Heard this one before? For anyone who has read, say, Dr Jekyll and Mr Hyde, The Picture of Dorian Gray or American Psycho, the basic outline of this story will be pretty familiar. On the outside the picture of bourgeois respectability, like Humbert Humbert, Erika Kohut’s austere facade conceals a cesspool of rotting monsters. Suffocated by her own high-cultural propriety – as well as her tyrannical mother, with whom she has been engaged in a life-long, love/hate power-struggle – she is secretly consumed by loathing for the complacent, repressed social mores of which she appears to be the epitomy. As in the novels mentioned above, The Piano Teacher plots the course of Kohut’s destructive alter-ego as it spirals out of control.
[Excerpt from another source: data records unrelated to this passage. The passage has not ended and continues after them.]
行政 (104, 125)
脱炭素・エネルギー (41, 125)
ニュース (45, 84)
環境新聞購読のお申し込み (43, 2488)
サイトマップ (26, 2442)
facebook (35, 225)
Erika has until now managed to limit herself to her night-time prowls, wild cat-fights with her mother and clandestine trysts with a razor blade (the scenes involving self-harm are some of the most disturbing in this self-consciously shocking novel). However, her violent fantasies come to a head when she meets and is seduced by her pupil Walter Klemmer, a dashing young would-be ladies’ man. In him Kohut’s frenzied and lurid desires find the vent they have for so long lacked. Young Klemmer is drawn ever deeper into the disturbing world of her sexual imagination, forcing both characters to confront the clash between their social personas and primal, repressed desires.
While the central trope breaks little ground, one senses that Jelinek’s use of a Jekyll/Hyde character may be a deliberate ploy, adapting a male persona to address the contemporary social and sexual expectations and pressures placed on women. The contrast with Brett Easton Ellis’ American Psycho – written seven years later but adapting the same literary archetype – highlights aspects of Jelinke’s critique of the female condition. Whereas Patrick Bateman directs his anger outwards against the world around him, Erika Kohut’s rage is time and again directed against her own physicality, the female sexuality degraded and objectified by male pornographic imagery. Whereas Bateman’s nihilistic despair is a product of excessive freedom – a parody of the unbridled capitalism of the 1980s Wall Street boom – Kohut’s narrative is defined by ever-building claustrophobia and constraint.
This constraint is rendered stylistically by Jelinek’s use of stream of consciousness, flitting between the voices of Kohut, her mother (often as imagined by Kohut herself), and Klemmer. The contrast between these interior voices ties in with the novel’s larger themes. Kohut’s icey monologue is rendered in short, stunted sentences, a grammatical constraint that pulls against the surreal imagery of her thoughts to heighten the novel’s broodingly claustrophobic mood. In direct contrast, Klemmer’s monologue reads as Lawrentian pastiche, the spiralling clauses of his lengthy sentences reflecting his heightened sense of his own sexual power.
While The Piano Teacher is a difficult novel to enjoy in a conventional sense – definitely not recommended for pre-bedtime escapism! – it has some provocative and often profound things to say about the distinction between what society designates ‘high’ and ‘low’ culture, the arbitrariness and absurdity of borgeoise social mores, and the destructive nature of gender stereotypes. While the self-consciously sinister tone of the narrative initially feels hammed up and formulaic – the Brothers Grimm meets domestic misery memoir – as the novel goes on it begins to display the multiple levels on which it operates. Ultimately The Piano Teacher emerges as a sophisticated and deathly black parody that undercuts the sanctity of every cultural form it touches.